“If there is a rating, effective or highly effective, I want to be highly effective,” Master said. She explained effective means “You are doing a really good job, you are doing what you are supposed to do.”
Highly effective means more. “It’s like being LeBron James, how he was in the playoffs,” she said.
At Hialeah Gardens Middle School, Karla Mats received “effective” — the second-highest rating — on the majority of her evaluation this year, leaving her frustrated.
Last year, her peers voted Mats, who works with students with disabilities, teacher of the year.
“This appraisal really has to do with what your administrator feels about you, not the effectiveness you have, not the impact you have in that classroom,” Mats said, venting online in a YouTube video, Diary of a Mistreated Teacher.
Mats added: “A gifted student is not going to put up with a ‘B.’ They’re going to fight for an ‘A.’ It’s the same with teachers,” Mats said.
The union is surveying more teachers online about the process.

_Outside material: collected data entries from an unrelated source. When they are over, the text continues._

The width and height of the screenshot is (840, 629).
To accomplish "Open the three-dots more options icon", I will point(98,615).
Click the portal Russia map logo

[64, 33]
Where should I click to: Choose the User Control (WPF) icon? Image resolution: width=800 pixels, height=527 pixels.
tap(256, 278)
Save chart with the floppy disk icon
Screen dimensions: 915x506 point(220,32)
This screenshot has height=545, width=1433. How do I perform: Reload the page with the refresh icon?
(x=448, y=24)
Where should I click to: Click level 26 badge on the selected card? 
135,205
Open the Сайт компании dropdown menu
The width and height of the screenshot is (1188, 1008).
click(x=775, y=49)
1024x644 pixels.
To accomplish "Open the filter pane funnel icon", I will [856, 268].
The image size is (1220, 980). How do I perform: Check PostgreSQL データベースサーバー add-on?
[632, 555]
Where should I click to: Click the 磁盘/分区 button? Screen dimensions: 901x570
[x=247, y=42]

Bill Younkin, a statistics instructor at the University of Miami and an education consultant, said the heightened anxiety is just one of the consequences of the new system that will ultimately tie teacher pay to student scores and evaluations.
“It no longer becomes an improvement instrument; it becomes a source of friction,” Younkin said of the evaluation. “Teachers want to fight with their principals about their evaluation. They don’t want to listen to what they need to improve — they want fight for their salary.”